DESCRIPTION OF THE TASK. The exact lines from the start of the material below through the line holding "1455x719 pixels." are the answer; return those, pictures excluded.
····················
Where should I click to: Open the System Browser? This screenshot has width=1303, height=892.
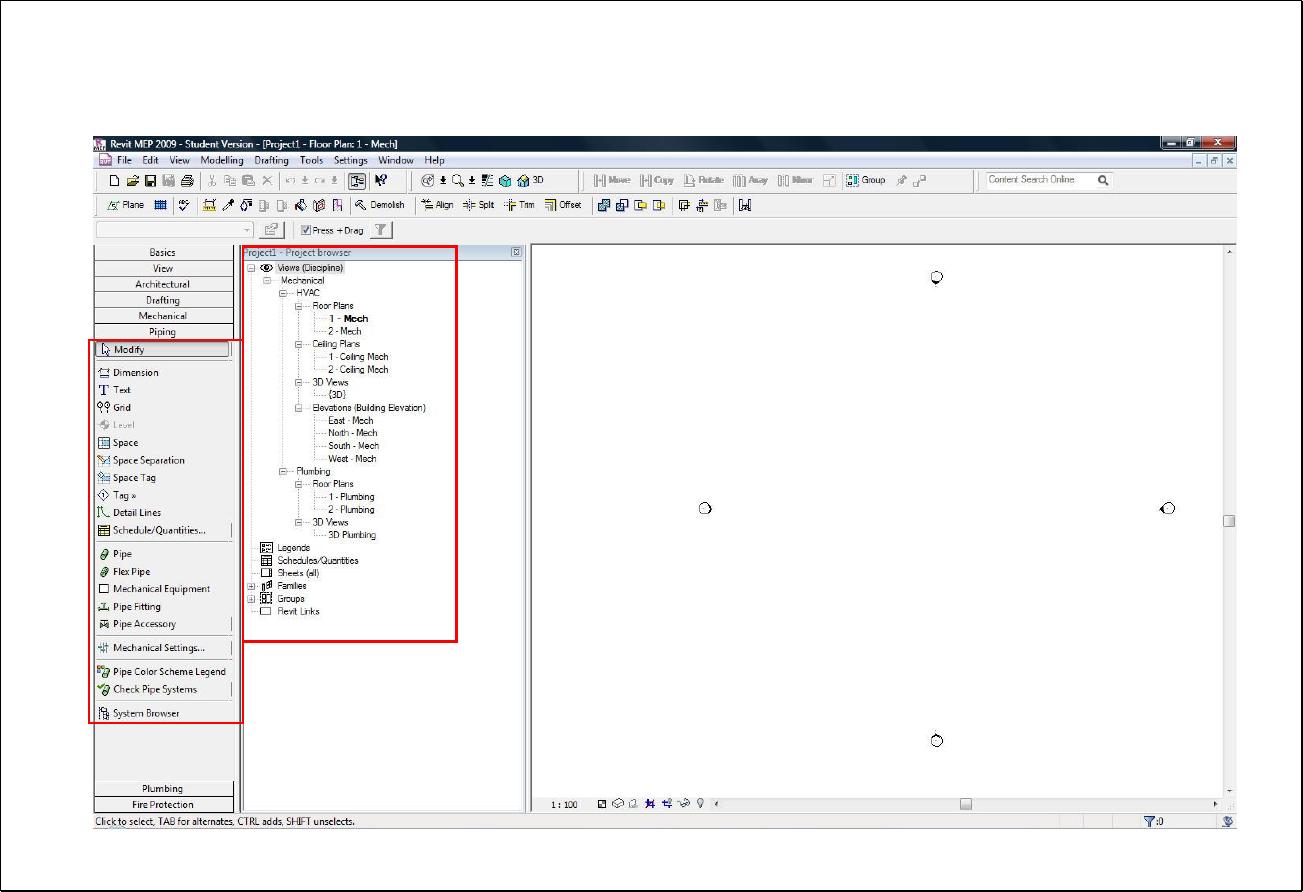tap(145, 714)
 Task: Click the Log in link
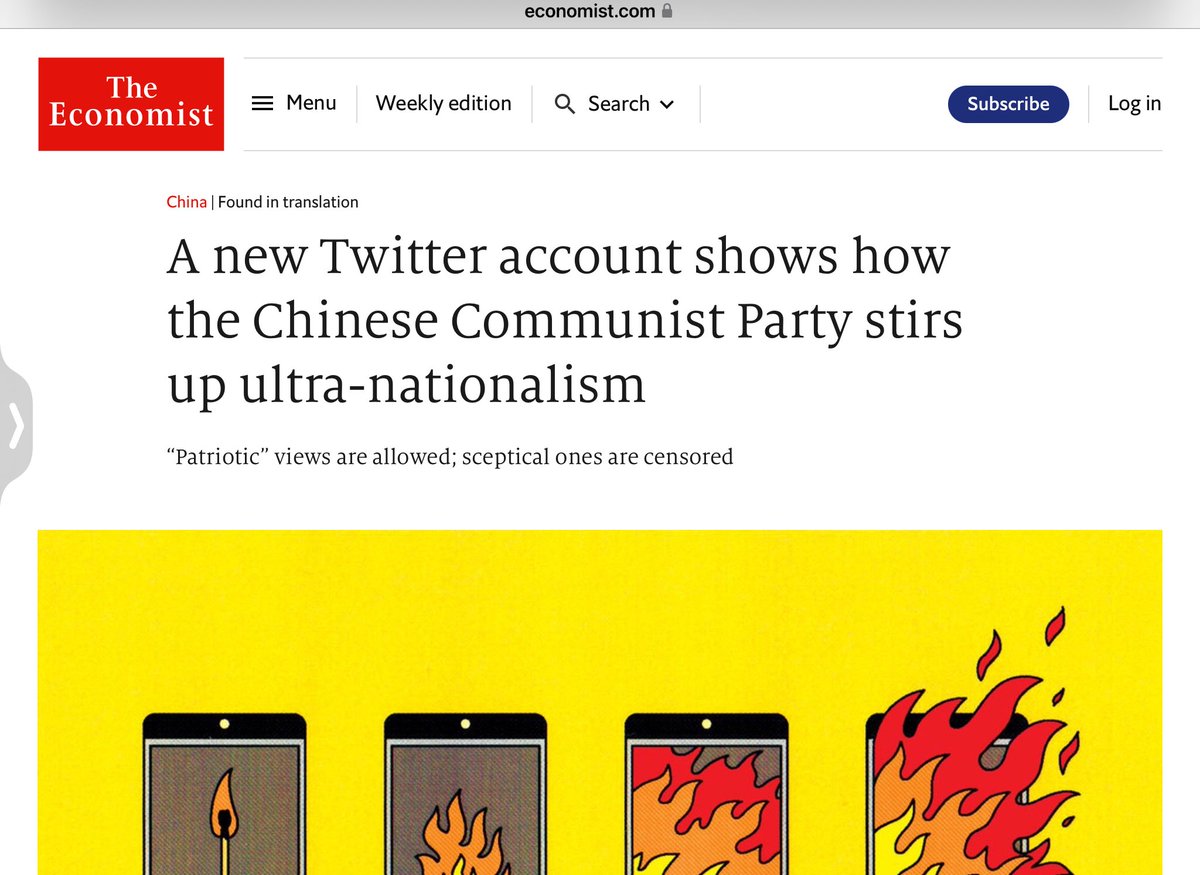click(x=1134, y=104)
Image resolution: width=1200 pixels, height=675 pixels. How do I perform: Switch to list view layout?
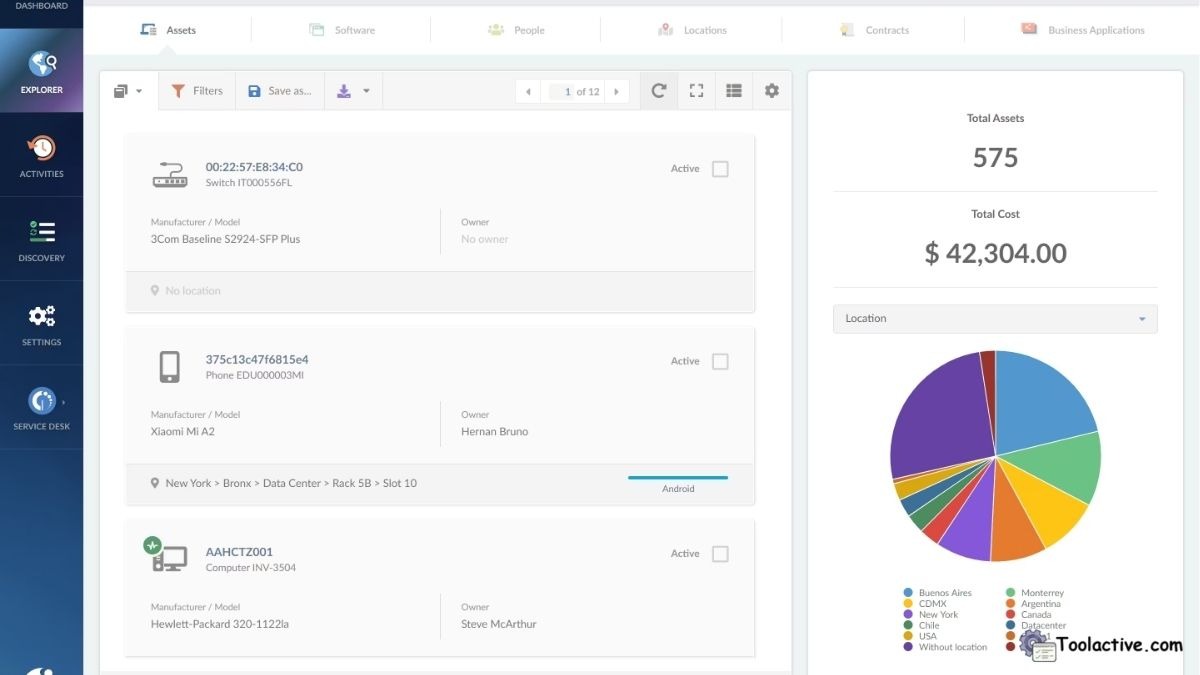click(733, 90)
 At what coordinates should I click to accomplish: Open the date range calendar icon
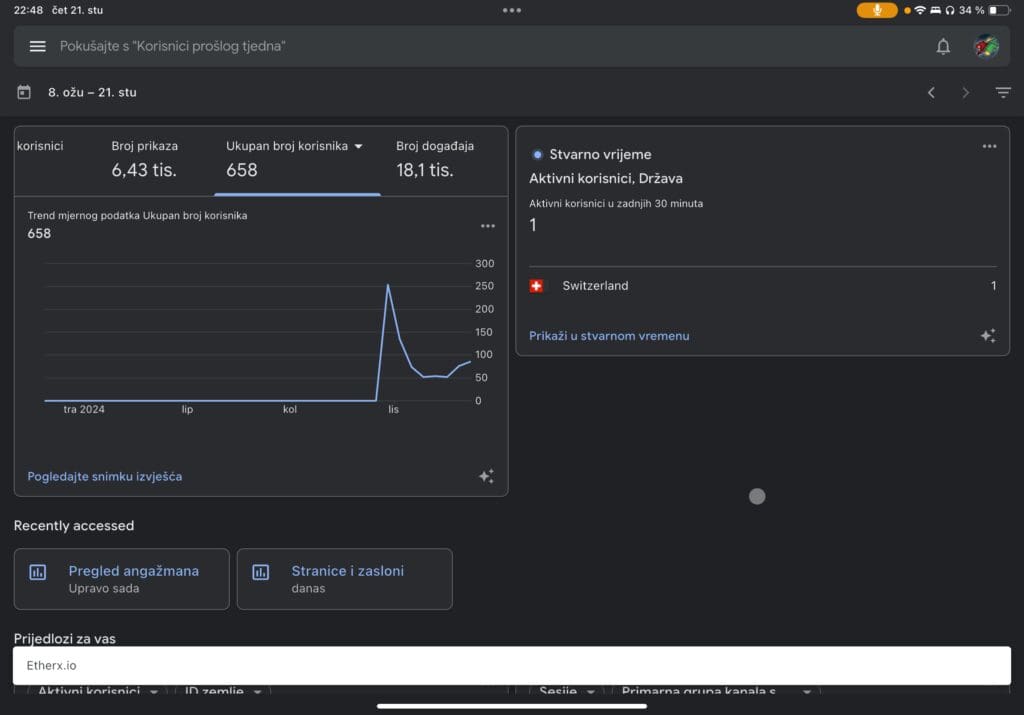pyautogui.click(x=24, y=92)
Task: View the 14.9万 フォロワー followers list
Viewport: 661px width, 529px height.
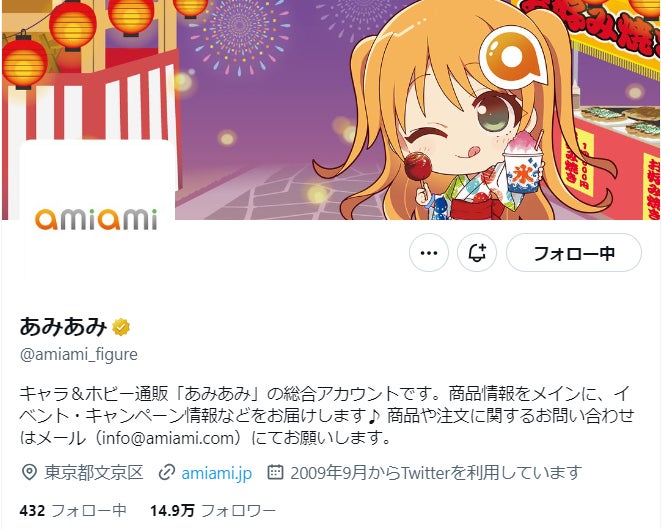Action: click(213, 510)
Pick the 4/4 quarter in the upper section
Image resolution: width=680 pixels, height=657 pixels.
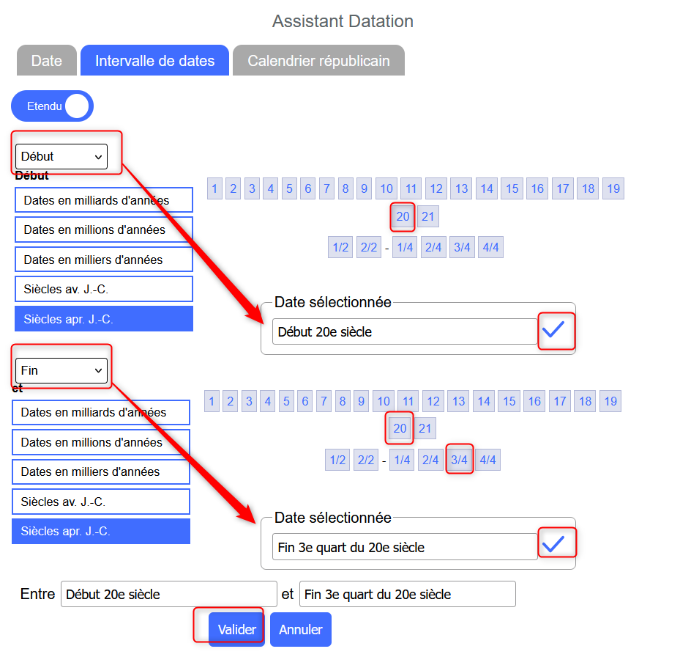click(x=491, y=248)
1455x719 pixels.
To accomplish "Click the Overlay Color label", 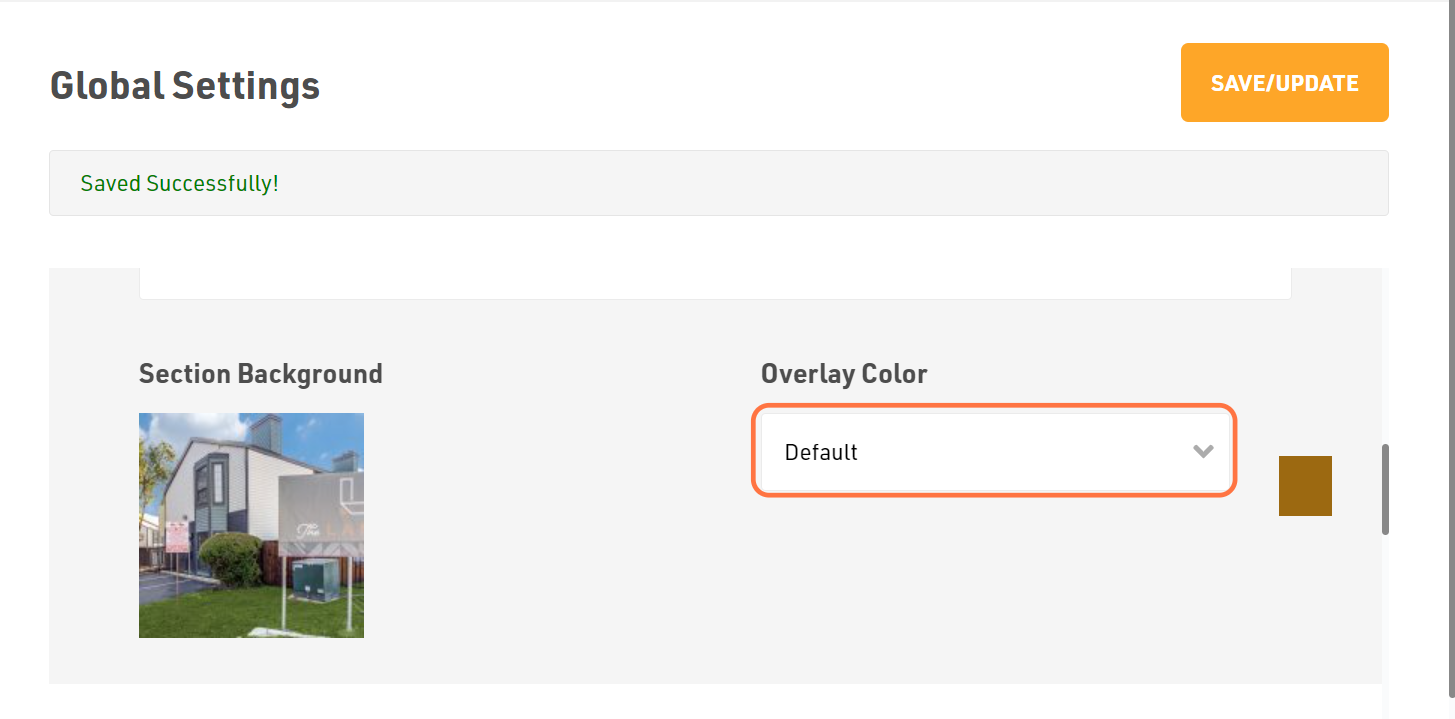I will [844, 374].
····················
EXPECTED ANSWER.
Where should I click to: Open the System Browser? This screenshot has width=1303, height=892.
tap(145, 714)
 Task: Click the Log in link
click(x=1134, y=104)
Image resolution: width=1200 pixels, height=675 pixels. How do I perform: Switch to list view layout?
click(733, 90)
 At what coordinates should I click to accomplish: Open the date range calendar icon
pyautogui.click(x=24, y=92)
Task: View the 14.9万 フォロワー followers list
Viewport: 661px width, 529px height.
Action: click(213, 510)
Pick the 4/4 quarter in the upper section
Image resolution: width=680 pixels, height=657 pixels.
click(x=491, y=248)
1455x719 pixels.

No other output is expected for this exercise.